"My sister says I ought to scold the child for what she calls her 'fast' way with young men."
"Oh, nonsense!" Lord Henry exclaimed. "What can you tell the girl?—to be less fascinating, to be less beautiful, to be less full of life? That would be as futile as it would be deforming. You can only watch her so that she does not come to harm, or fall into the hands of a villain. You cannot moralise. I think you have been wonderful to restrain yourself so far. But continue doing so."
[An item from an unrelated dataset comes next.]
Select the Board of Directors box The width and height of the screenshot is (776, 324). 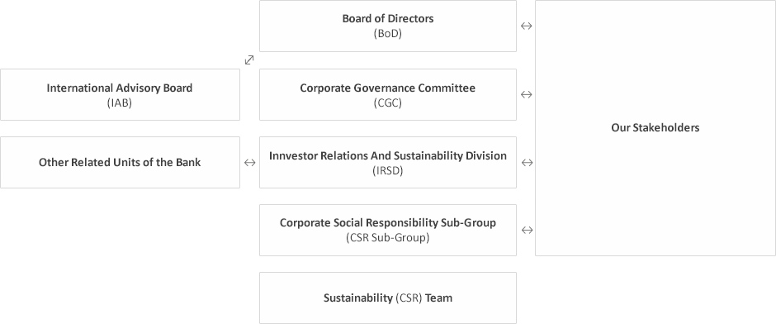(388, 26)
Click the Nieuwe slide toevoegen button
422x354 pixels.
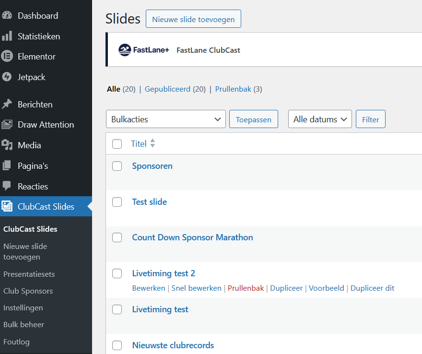pos(193,19)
"You see, I remember what I was at her age!" the widow admitted bashfully.
Lord Henry laughed, and in a moment she laughed with him.
He accompanied her to the door, and feeling very much relieved she rejoined her daughter.
At half-past four that afternoon, just as the car bearing away Lord Henry's last out-patient, had glided out of the drive, he sent for St. Maur.
The day had been a particularly heavy one. Unfortunate, miserable, and beautiful girls, with everything they could wish for, had come in their dozens for the last month, with nervous tics that utterly marred their beauty and blighted their lives. He had seen no less than three that day. Business men, Army men, clergymen, married women, mothers, each with some kind of nervous catch in their voices, uncontrollable spasms in their limbs, stammers, or obsessions,—everyone was now beginning to hear of Lord Henry's wonderful success in dealing with such cases, and he was getting inconveniently busy.
Only a few were perhaps aware that he derived most of his skill in the handling of these nervous disorders from the teaching of a certain Austrian Jew of brilliant genius; but even those who knew this fact also recognised that he had shown such enormous ability in adapting the principles of his Semitic master to modern English conditions that he was entitled to be regarded quite as much as an innovator as a disciple.